Further, an increasingly common tactic of politicians is to remove themselves from the debate. It is unwinnable. Everyone will be familiar with the oft-heard quote, “it’s got nothing to do with me gov, it is the pay review bodies’,” neatly swerving that is they who set the terms of reference of those very review bodies, denying any influence on pay and the like, excepting to say that we can’t afford it.  

Even the opposition seems to be rabbits in full beam, unable to sort this Rubik-cube. Another ridiculous comment is that we should remove the politics from the NHS. Anything that costs in the region of £200 billion annually will of course, be political. 

Expressed as GDP, in 2022, the UK spent 12% on health: the highest is the USA at 18.8%, the lowest is India at a mere 3%. We are at about average spending, so couldn’t we reorganize to more efficient models of funding?

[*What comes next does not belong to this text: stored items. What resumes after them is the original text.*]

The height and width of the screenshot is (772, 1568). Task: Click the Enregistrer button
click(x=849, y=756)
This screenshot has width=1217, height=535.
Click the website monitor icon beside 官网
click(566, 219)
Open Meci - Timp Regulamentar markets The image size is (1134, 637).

Possible Next Steps for the NHS

One possible option for reorganizing the NHS might be implementing a “pay as you go” model. This model is often referred to as out-of-pocket (OOP). From the literature, equity and fairness seem to be an issue, as is universal coverage. Under this model, the elderly and out-of-work do not appear to get similar coverage to the general population. This system is generally reserved for poorer countries, and provision is rationed.

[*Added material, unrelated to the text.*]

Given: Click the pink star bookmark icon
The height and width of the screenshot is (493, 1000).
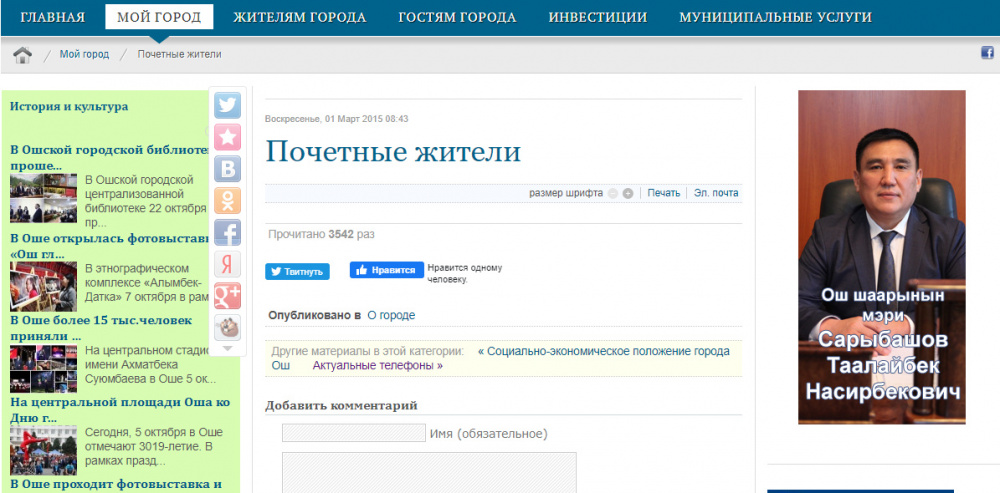Looking at the screenshot, I should 227,137.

Alternatively, we could adopt the Bismarck model. This model is funded by insurance payments made jointly by employers and employees. Patients who pay into these schemes have access to sickness funds,” which are used to pay for health services. Countries using this approach include France, Germany, Japan, and Switzerland. So all is fine, assuming employment. A considerable advantage of this model is that it reinforces competition, reduces waiting times, and improves quality.

Why not create our version of ObamaCare? This initiative was meant to address those in the USA who have no medical insurance, offering a type of safety net. The legislation aims to deliver more Americans with access to affordable health insurance, thus furthering universality. It also aims to improve the quality of healthcare and health insurance and make healthcare affordable to the taxpayer. Or: we pay national insurance, so why not use the NI model? This model takes in elements of the Beveridge and Bismarck models. The term is misleading, as most healthcare models have some form of central funding.

The NHS is not affordable in its current form, and has been deteriorating for well over a decade now. If we are to have reform, let’s have proper restructuring. But to make that happen will require someone to have the bottle to say something.

Finally, there is the welfare state—so poor it has been referred to as “the ill-fare state”—which requires massive reform. It would be good to refocus on Beveridge’s five giants on the road to reconstruction—stop sleepwalking into a queue and change.

Whatever we do, we must all take shared responsibility. A lowering tide will keep all ships aground.